━━━━━ READING PASSAGE ━━━━━

When we first get a puppy or kitten, we often are so amazed at how wonderful and beautiful they are that we wonder if we would want to breed them. There are a number of things to consider in making this decision. The first is population control. Do you really want to be adding to the number of cats and dogs when so many are euthanized each day for lack of a home? Next, consider the amount of work and expense in properly raising multiple puppies or kittens. Even if you find homes for all of them, you will want to have them all examined by a veterinarian and have their first vaccines and deworming treatments done. There is also the possibility of a very large bill, should there be any complications with the pregnancy which may warrant a caesarian section.
The health reasons for spaying or neutering your pet are just as important. Having your female pet spayed before her first heat almost eliminates her likelihood of developing mammary cancer when she is older. It also removes the possibility of her developing an infected uterus. This condition is called a pyometra. It is a life threatening conditions that occurs in many older unspayed pets. Neutering male dogs removes the possibility of testicular tumors and helps reduce the likelihood of tumors around the anus and prostate enlargement. Prostate enlargement in dogs can lead to straining to defecate and thereby lead to hernias which make it even more difficult to defecate. Unneutered male cats have very potent foul smelling urine.

━━━━━ SUPPLIED MATERIAL ━━━━━

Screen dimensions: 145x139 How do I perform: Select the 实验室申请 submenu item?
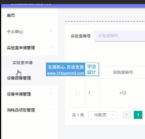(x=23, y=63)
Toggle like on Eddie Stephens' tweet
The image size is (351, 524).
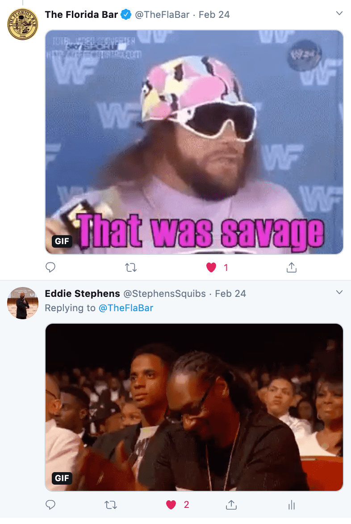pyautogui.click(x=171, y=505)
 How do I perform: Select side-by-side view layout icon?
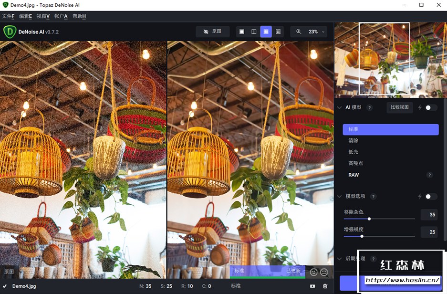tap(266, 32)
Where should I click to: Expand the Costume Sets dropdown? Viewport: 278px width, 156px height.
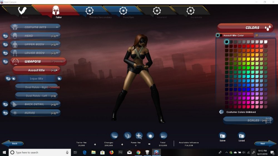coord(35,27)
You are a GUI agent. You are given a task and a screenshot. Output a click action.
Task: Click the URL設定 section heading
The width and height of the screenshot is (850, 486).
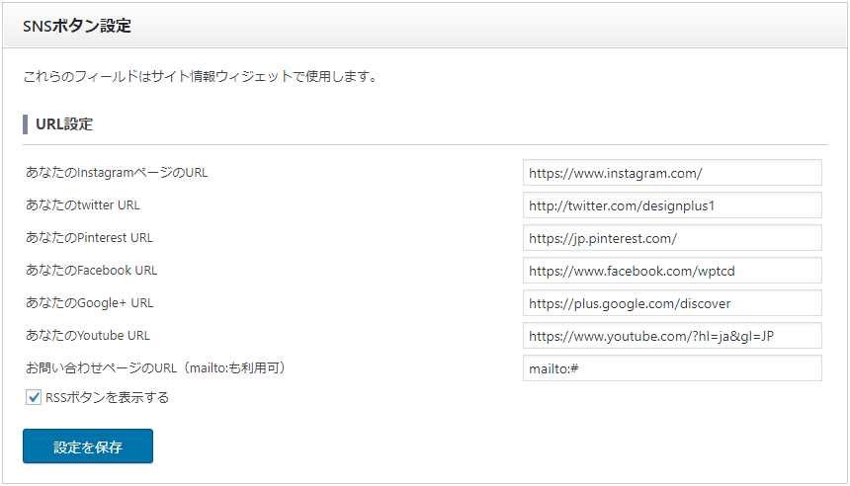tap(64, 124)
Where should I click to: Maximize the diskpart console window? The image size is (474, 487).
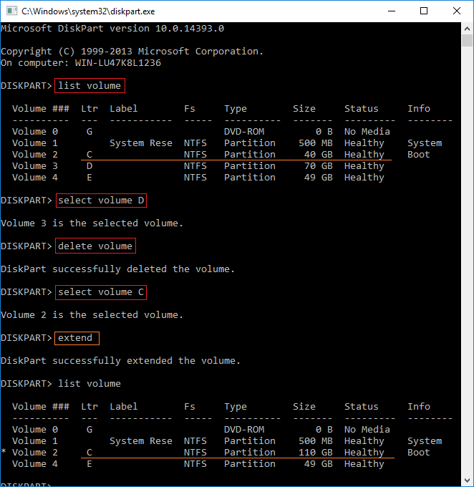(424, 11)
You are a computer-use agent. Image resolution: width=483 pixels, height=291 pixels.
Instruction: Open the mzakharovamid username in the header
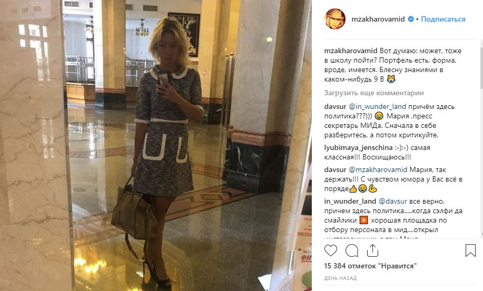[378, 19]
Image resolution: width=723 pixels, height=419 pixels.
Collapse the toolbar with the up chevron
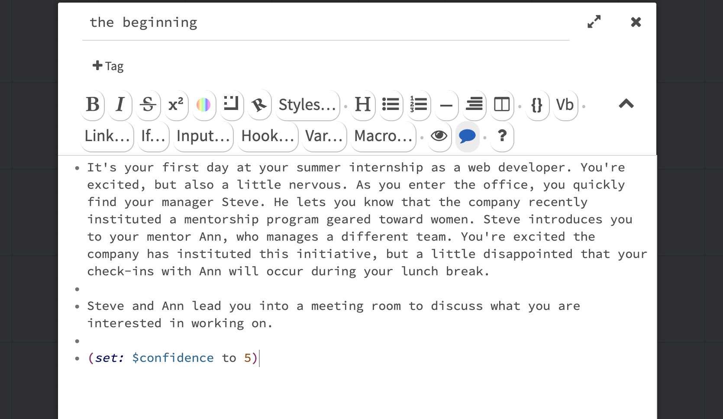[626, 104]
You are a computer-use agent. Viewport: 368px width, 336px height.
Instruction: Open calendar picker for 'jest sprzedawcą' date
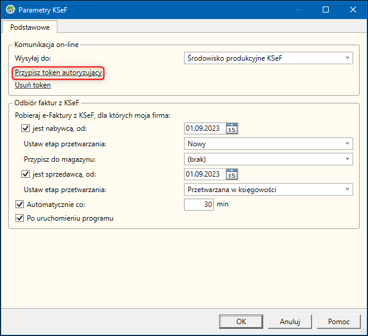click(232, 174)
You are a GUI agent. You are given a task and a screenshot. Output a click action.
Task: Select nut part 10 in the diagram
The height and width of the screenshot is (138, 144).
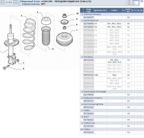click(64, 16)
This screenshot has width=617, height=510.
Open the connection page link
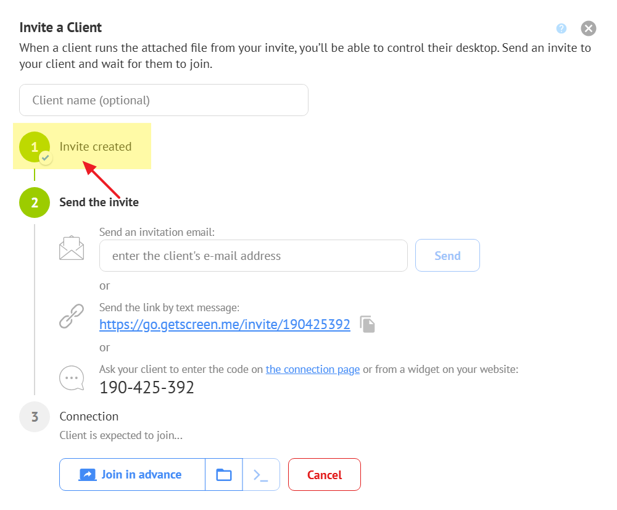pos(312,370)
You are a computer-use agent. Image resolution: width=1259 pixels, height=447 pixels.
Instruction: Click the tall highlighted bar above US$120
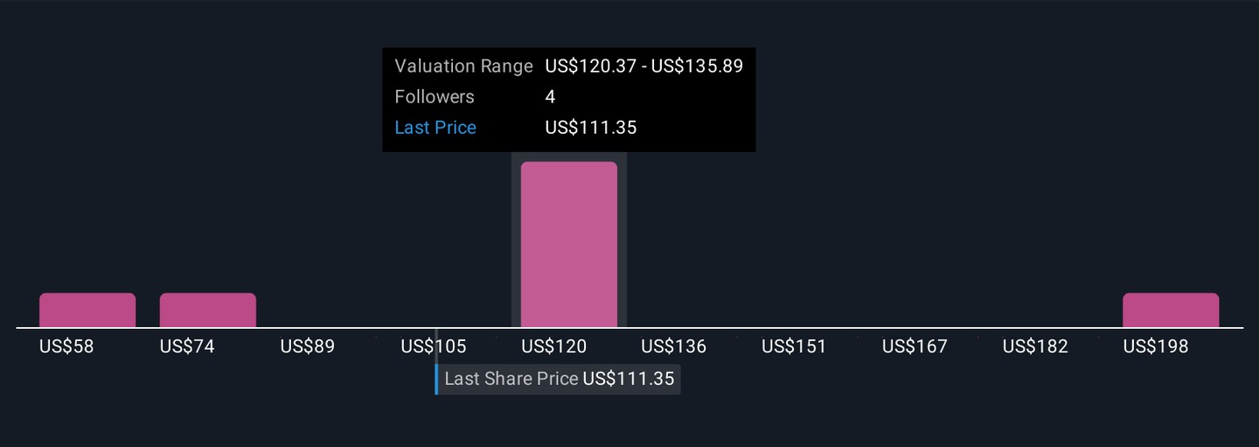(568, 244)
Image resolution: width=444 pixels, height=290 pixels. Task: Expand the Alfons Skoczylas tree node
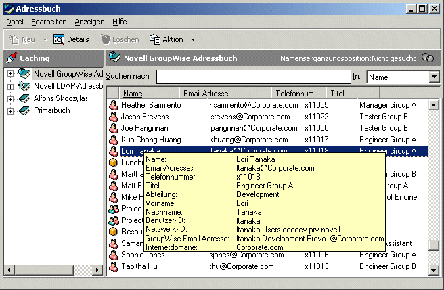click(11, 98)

━━━━━

Please reproduce word for word the part of the passage on spaying and neutering between "When we first" and "a caesarian section.", inclusive. The entries are separate material, apart from the passage on spaying and neutering.

When we first get a puppy or kitten, we often are so amazed at how wonderful and beautiful they are that we wonder if we would want to breed them. There are a number of things to consider in making this decision. The first is population control. Do you really want to be adding to the number of cats and dogs when so many are euthanized each day for lack of a home? Next, consider the amount of work and expense in properly raising multiple puppies or kittens. Even if you find homes for all of them, you will want to have them all examined by a veterinarian and have their first vaccines and deworming treatments done. There is also the possibility of a very large bill, should there be any complications with the pregnancy which may warrant a caesarian section.